## To do
Write out the lines below, from the line with "You are a computer-use agent. The image" up to and including the line with "coord(972,58)", reproducing each one exactly.

=== Source data ===

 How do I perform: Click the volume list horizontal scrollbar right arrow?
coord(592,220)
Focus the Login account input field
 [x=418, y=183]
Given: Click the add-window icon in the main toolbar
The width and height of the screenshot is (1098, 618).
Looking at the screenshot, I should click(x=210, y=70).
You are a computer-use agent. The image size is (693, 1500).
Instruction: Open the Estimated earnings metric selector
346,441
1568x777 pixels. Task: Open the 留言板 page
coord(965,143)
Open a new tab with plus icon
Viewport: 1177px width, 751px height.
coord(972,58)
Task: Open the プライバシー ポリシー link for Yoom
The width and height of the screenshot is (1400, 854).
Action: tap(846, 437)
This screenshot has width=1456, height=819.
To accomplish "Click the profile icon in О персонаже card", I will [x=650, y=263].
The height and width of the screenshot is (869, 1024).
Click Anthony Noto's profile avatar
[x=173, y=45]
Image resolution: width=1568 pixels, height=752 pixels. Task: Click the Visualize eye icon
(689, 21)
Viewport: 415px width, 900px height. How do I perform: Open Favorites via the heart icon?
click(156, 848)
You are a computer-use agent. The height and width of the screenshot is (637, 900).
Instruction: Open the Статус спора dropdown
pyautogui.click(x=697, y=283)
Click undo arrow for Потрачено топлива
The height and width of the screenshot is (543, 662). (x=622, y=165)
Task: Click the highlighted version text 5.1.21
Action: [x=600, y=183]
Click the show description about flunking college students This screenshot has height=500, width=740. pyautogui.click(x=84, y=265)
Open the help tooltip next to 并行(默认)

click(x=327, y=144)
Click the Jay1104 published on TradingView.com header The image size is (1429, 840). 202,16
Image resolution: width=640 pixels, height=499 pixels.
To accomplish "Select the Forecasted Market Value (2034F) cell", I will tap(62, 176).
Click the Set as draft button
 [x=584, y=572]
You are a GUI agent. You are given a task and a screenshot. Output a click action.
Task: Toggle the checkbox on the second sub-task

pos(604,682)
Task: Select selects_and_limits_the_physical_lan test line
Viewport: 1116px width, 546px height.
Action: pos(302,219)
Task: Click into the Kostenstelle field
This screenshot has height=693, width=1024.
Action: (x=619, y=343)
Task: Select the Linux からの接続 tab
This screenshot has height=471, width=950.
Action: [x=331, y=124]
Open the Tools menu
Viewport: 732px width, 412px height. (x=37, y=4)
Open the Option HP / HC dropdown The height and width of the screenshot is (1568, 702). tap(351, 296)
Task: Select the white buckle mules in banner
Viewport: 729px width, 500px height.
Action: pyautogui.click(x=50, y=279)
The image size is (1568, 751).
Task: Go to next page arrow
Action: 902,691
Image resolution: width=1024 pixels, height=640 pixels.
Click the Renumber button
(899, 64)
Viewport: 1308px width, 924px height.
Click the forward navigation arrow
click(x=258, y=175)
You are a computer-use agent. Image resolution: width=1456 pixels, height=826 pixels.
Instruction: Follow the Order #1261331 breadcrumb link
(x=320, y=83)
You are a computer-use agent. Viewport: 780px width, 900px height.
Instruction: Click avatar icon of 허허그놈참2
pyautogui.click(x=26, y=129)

===

## Exercise answer
You are a computer-use agent. The image size is (693, 1500).
Instruction: Open the Estimated earnings metric selector
346,441
1568x777 pixels. Task: Open the 留言板 page
coord(965,143)
Open a new tab with plus icon
Viewport: 1177px width, 751px height.
coord(972,58)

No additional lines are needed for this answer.